The displacement of some of a nation’s finest men and women bred great spirit and a desire for achievement. Friendships forged in adverse circumstances would last a lifetime, binding successful Armenian families together. A fierce loyalty was the hallmark of the community.

The rise in fortunes of the Kardashians began with a rubbish collection business and moved on to hog-farming. From there, it was a natural progression to opening a slaughterhouse for meat processing, as an outlet for their livestock concern. The Great Western Meat Packing Company started up in 1933 in the city of Vernon, 5 miles south of downtown LA. It’s a very unprepossessing, almost exclusively industrial area, full of warehouses and plants – and slaughterhouses.

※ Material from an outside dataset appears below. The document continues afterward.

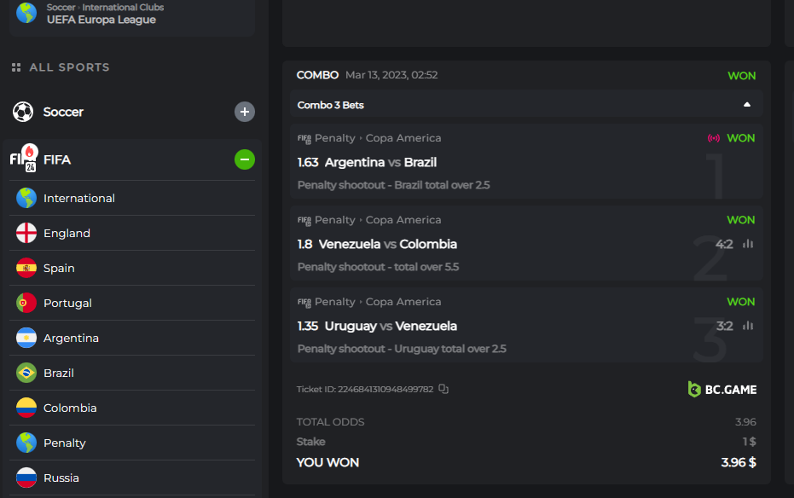Click the FIFA 24 icon
The image size is (794, 498).
(23, 159)
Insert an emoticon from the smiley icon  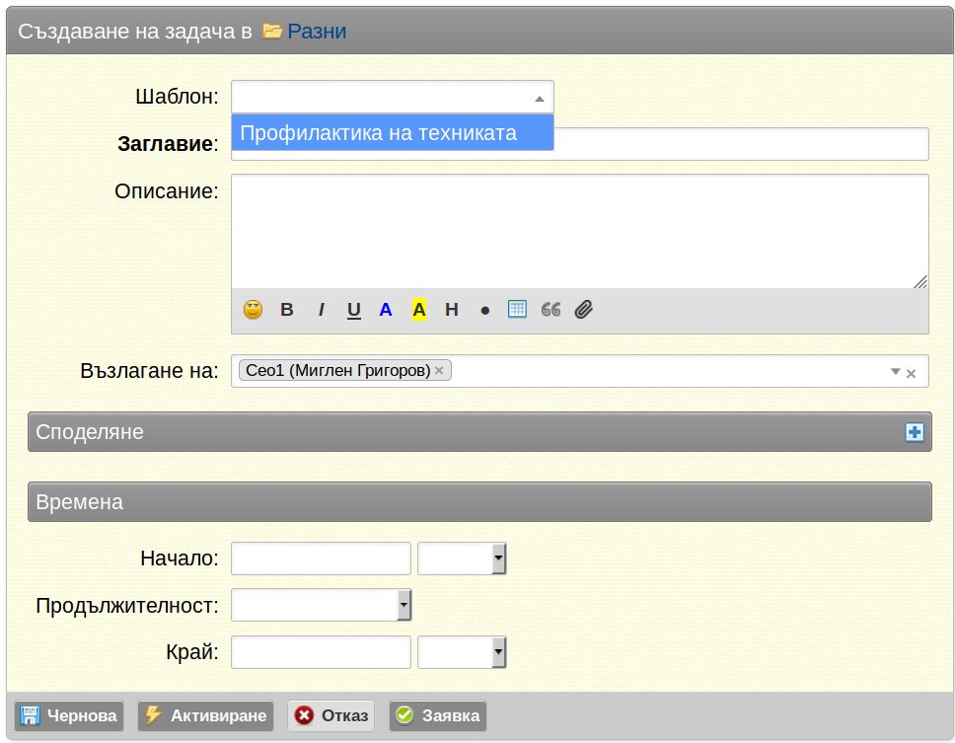[x=253, y=310]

Vernon is not a place where you would want to live.

Arthur Kardashian, Kim’s grandfather, was born in Los Angeles in 1918 and married her beautiful grandmother, Helen Arakelian, who was a year older, when he was 20. He took over the family business with his brother Bob when their father retired and built it into one of the most successful Southern Californian enterprises, with a turnover of more than $100 million.

Art and Helen became pillars of a new prosperous Armenian community, settling in the affluent suburb of Baldwin Hills, a million miles away from The Flats. Former California Senator Walter Karabian, a frequent guest, described their home as ‘beautiful’ and ‘upscale’. In the space of a generation, the Kardashians had risen from hard-working immigrants to millionaires. They possessed an ideology of success and how to achieve it that they would pass on to their children and grandchildren.

Kim adored her grandparents. Particularly, she was close to Helen, who died, aged 90, in 2008. ‘Nana was seriously so much fun,’ she said. ‘She was your typical Armenian grandmother and always cooking the best Armenian meals. Our favourite when we visited was a breakfast dish called beeshee, which is a pancake topped with lots of sugar.’ Her grandparents eventually retired to Indian Wells, near Palm Springs, where they originally had a holiday home. When Helen died, she and Art had been married for 70 years.

The biggest influence in Kim’s life was her beloved father, Robert Kardashian, who was born in Baldwin Hills in 1944. She observed, ‘My father always taught us never to forget where we came from. We grew up learning so much about our Armenian ancestors that we will teach to our own kids one day.’ She is clearly giving North a head start in that regard.